Start of Dataset entries

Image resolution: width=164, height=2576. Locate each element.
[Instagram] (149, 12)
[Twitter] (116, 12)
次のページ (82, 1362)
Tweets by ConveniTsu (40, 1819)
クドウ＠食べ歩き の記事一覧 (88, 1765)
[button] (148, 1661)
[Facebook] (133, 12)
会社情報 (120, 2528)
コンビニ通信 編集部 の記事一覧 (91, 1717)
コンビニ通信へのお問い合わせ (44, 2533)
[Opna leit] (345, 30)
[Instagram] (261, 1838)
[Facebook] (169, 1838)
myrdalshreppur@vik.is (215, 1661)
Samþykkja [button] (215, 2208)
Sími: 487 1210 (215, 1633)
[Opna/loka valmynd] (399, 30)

End of Dataset entries
Start of Dataset entries

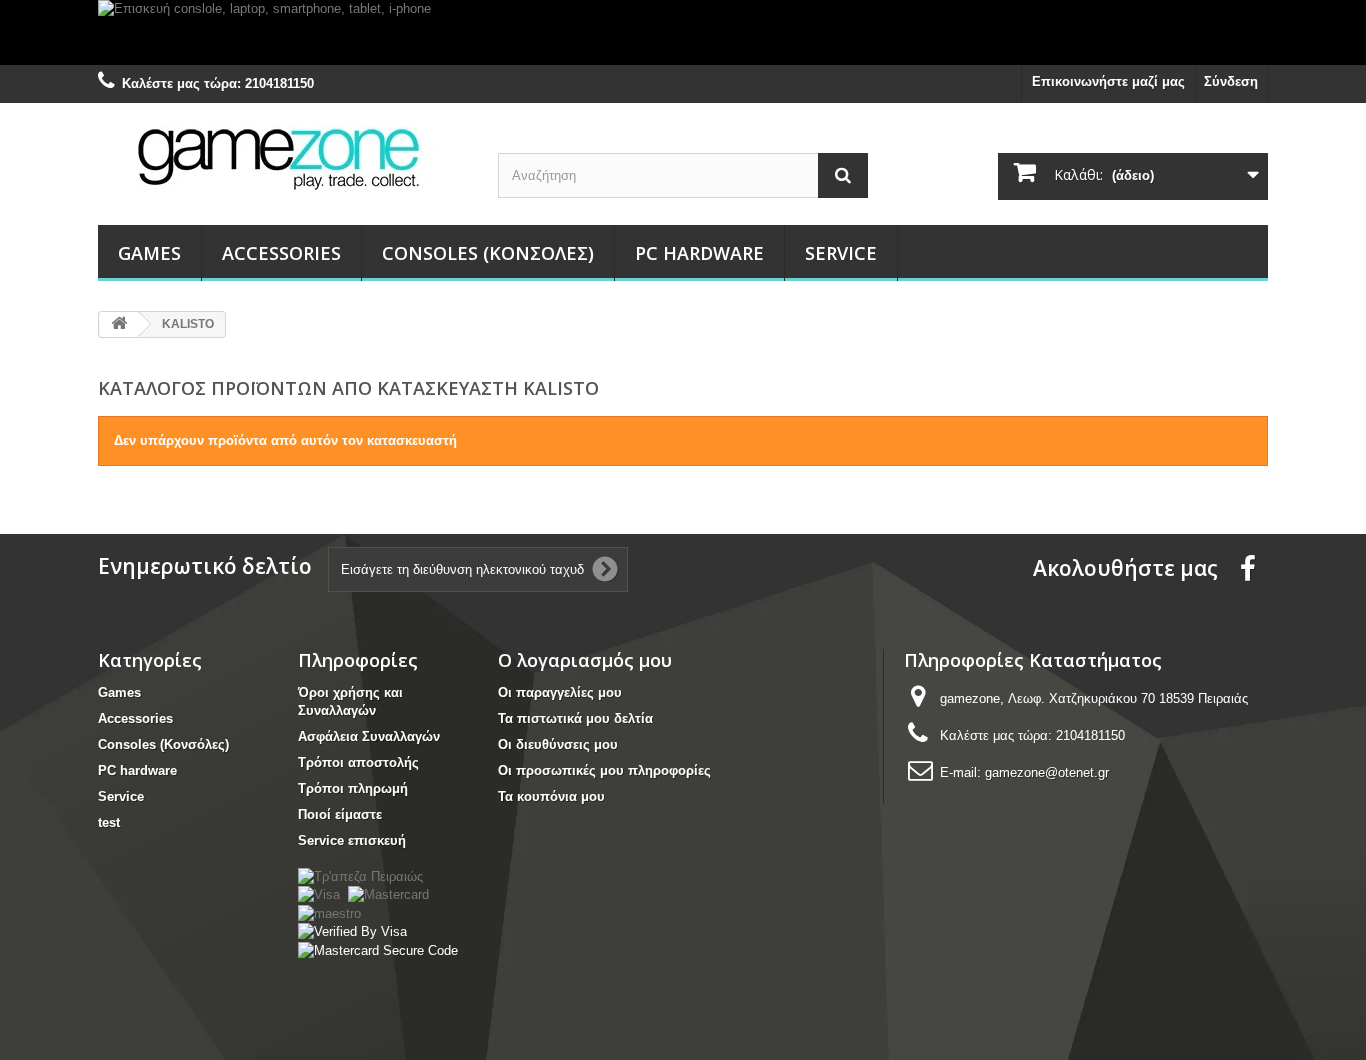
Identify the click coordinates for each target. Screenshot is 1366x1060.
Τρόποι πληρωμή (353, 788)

End of Dataset entries

Instructions to follow → Output the material above exactly, but only from the line that carries "Samþykkja [button] (215, 2208)" through the line that carries "[Opna/loka valmynd] (399, 30)".

Answer box →
Samþykkja [button] (215, 2208)
Sími: 487 1210 (215, 1633)
[Opna/loka valmynd] (399, 30)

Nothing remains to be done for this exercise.